▸ Problem requirements
Spot each line in the records below where the word "page" occurs, then copy it.
Start of Data for this exercise
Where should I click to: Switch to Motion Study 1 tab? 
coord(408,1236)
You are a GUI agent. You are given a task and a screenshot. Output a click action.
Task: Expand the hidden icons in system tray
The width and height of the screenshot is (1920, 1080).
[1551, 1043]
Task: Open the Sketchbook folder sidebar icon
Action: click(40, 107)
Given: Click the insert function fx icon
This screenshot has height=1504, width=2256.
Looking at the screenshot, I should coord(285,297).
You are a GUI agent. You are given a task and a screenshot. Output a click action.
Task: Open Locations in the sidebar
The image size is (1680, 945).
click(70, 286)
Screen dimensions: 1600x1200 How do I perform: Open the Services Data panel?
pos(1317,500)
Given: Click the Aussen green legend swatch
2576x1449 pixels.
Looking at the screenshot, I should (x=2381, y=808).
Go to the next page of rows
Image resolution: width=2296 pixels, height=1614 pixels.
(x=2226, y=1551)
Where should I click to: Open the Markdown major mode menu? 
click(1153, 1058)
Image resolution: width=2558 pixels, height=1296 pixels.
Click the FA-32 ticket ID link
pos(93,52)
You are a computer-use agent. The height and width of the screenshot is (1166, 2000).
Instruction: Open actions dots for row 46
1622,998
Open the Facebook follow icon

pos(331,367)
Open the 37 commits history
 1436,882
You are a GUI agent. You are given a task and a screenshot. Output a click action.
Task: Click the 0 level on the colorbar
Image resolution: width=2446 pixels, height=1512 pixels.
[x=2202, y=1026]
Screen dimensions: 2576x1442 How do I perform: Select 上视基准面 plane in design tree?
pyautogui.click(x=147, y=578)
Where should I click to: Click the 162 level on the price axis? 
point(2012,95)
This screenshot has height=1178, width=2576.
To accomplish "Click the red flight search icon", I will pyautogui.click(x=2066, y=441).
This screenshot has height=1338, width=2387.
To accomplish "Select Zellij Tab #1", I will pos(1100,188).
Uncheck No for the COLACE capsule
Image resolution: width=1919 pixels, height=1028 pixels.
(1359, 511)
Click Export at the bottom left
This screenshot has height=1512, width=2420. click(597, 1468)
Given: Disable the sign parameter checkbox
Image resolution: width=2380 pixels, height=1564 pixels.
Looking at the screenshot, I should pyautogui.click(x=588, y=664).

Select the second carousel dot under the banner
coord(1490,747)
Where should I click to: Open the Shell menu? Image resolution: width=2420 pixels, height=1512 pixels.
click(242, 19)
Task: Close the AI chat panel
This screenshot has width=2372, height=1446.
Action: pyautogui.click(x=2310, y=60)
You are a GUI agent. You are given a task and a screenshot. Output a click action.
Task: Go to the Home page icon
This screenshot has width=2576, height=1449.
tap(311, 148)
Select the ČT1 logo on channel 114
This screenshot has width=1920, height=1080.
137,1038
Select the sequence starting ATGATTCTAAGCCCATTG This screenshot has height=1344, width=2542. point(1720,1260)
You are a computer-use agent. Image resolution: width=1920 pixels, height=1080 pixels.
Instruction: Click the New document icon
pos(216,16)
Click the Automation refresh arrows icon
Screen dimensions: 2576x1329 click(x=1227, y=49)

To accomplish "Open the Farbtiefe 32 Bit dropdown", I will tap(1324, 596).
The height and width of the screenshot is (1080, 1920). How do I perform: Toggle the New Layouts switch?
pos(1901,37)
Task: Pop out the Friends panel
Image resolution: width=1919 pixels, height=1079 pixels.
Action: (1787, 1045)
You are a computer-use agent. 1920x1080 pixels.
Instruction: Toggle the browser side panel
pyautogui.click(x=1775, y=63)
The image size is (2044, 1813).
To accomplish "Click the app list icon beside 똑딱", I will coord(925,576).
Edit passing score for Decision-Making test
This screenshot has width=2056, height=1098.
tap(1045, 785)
End of Data for this exercise
▸ Answer to this task
Go to the next page of rows
Task: Go to the Home page icon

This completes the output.